'We come every night'
On a quiet river bend on the China-Vietnam border, a group of people clambered up a muddy bank. They had just glided across the river from the Vietnamese side in a longboat, guided by men on both banks signalling with flashlights.
The passengers scurried over to a group of men standing by their motorcycles, climbed aboard the bikes and disappeared into the night. Two Chinese police officers in uniform, stationed at a small post near the crossing point in the border town of Dongxing, watched impassively as they rode past.
"We come every night," said one young biker with spiky hair before he rode off. "Sometimes we carry (smuggled) goods into town. Sometimes we carry Vietnamese workers."
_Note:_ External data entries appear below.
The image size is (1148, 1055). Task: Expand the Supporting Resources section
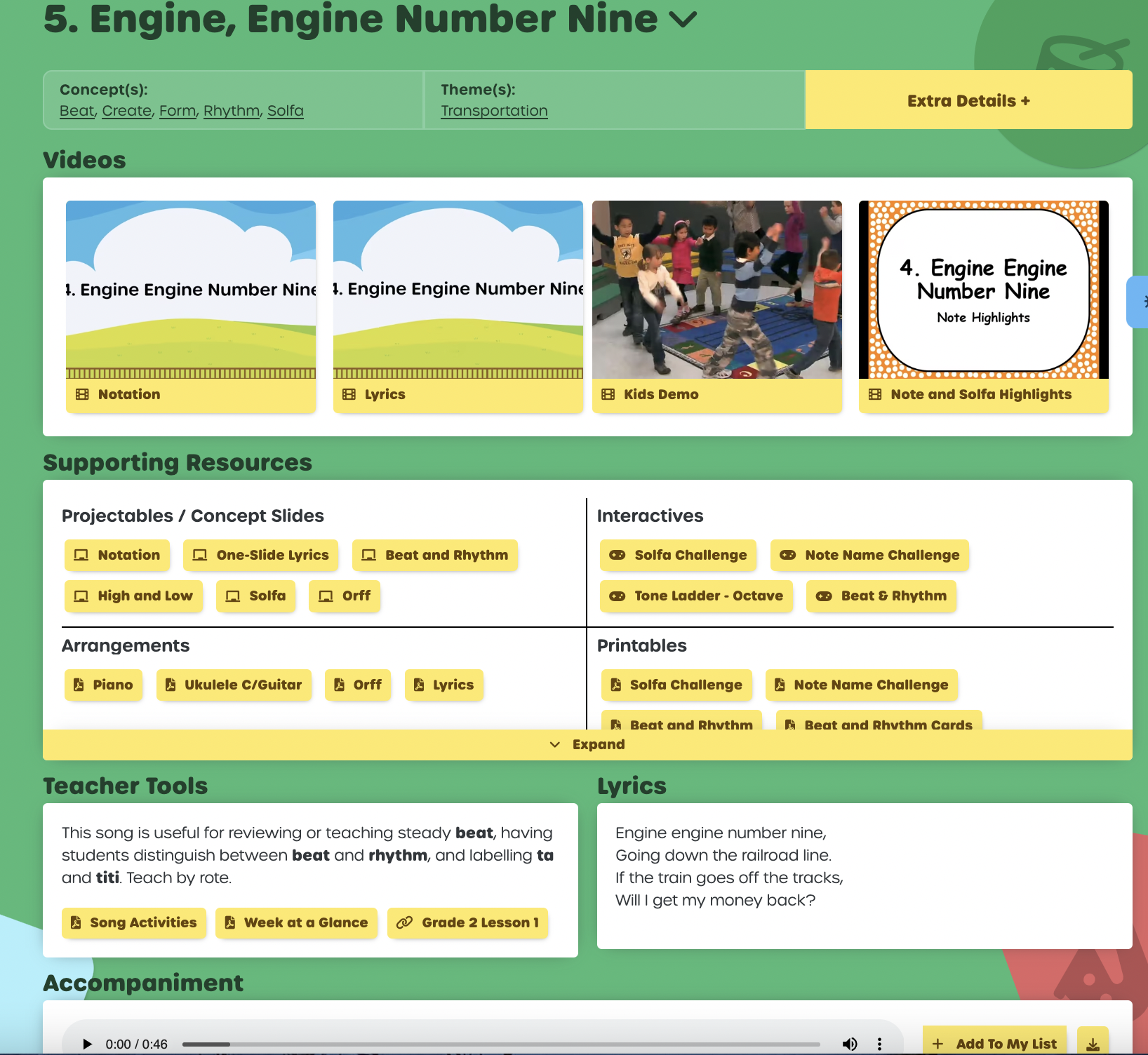coord(587,744)
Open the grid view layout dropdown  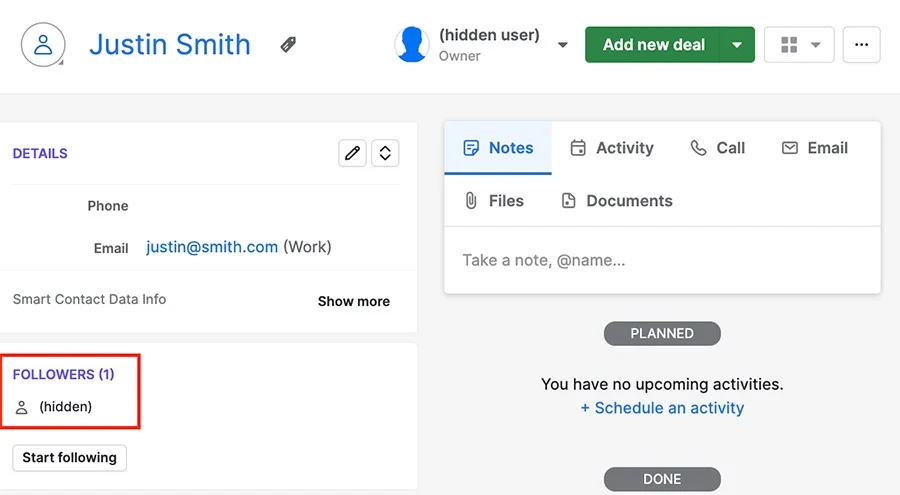coord(799,45)
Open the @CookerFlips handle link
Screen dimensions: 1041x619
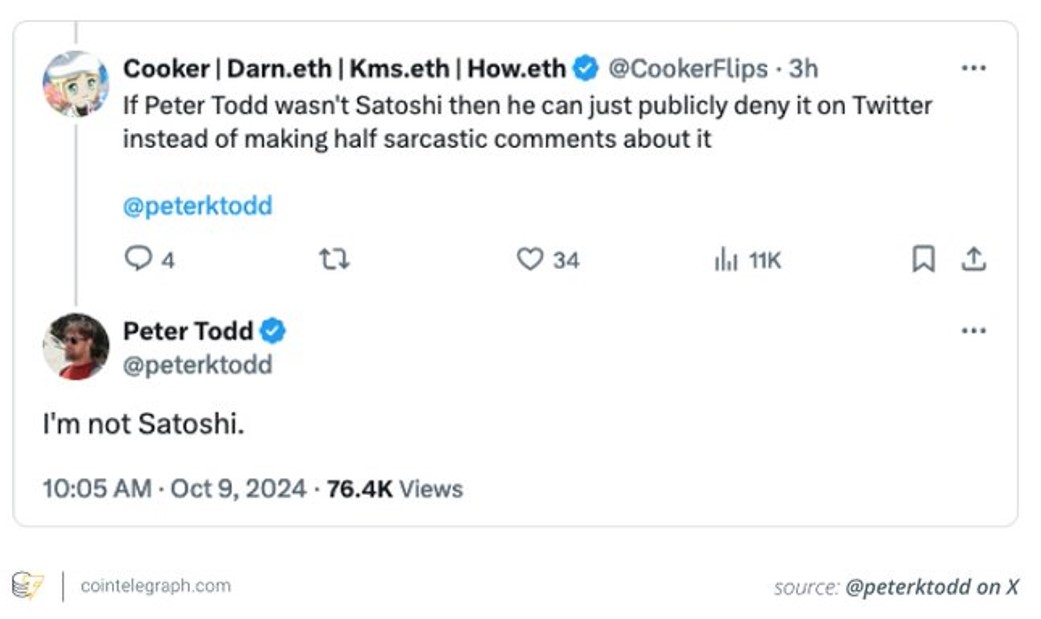(688, 69)
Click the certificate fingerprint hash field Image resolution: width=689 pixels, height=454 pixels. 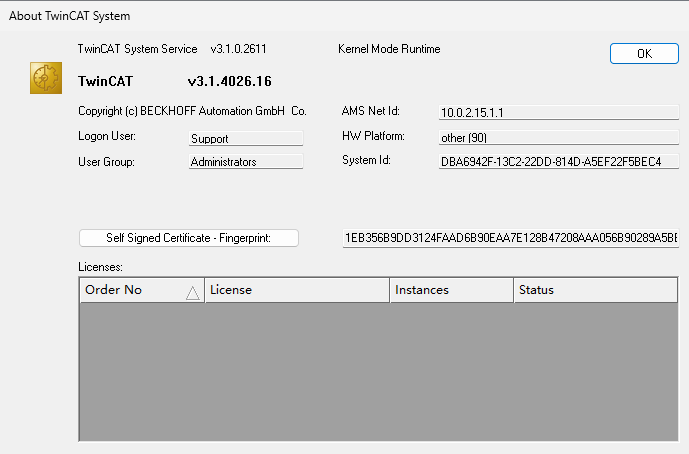(510, 238)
The bikers' illicit cargo on that late summer night last year was illegal labourers. They were headed on a 700-kilometre (440 miles) journey to the economic powerhouse of Guangdong. The province, filled with factories making goods for export, has been dubbed "the workshop of the world."
The smuggling of illegal workers from Vietnam across the 1,400-km (840-mile) border into China is growing. Labour brokers estimate that tens of thousands work at factories in the Pearl River Delta, which abuts Hong Kong. Workers from other Southeast Asian nations are joining them.
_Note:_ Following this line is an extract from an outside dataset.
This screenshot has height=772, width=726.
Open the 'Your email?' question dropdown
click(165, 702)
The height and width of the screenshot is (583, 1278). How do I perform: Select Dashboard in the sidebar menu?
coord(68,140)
Visits to a half-dozen factory towns in southern China revealed the employment of illegal workers from Vietnam is widespread, and authorities often turn a blind eye to their presence. Workers from Myanmar and Laos were also discovered to be working in these areas.
Reuters found that employers supply these illegal workers with fake identity cards and sometimes confine them to factory compounds to keep them out of sight of the authorities.
Chinese human smuggling syndicates, known as "snakeheads", work with Vietnamese gangs to control the lucrative trade, workers and labour brokers in China said. The syndicates take a cut of the workers' monthly wages - up to $80 a month in some cases, according to one broker - and charge factory owners a fee.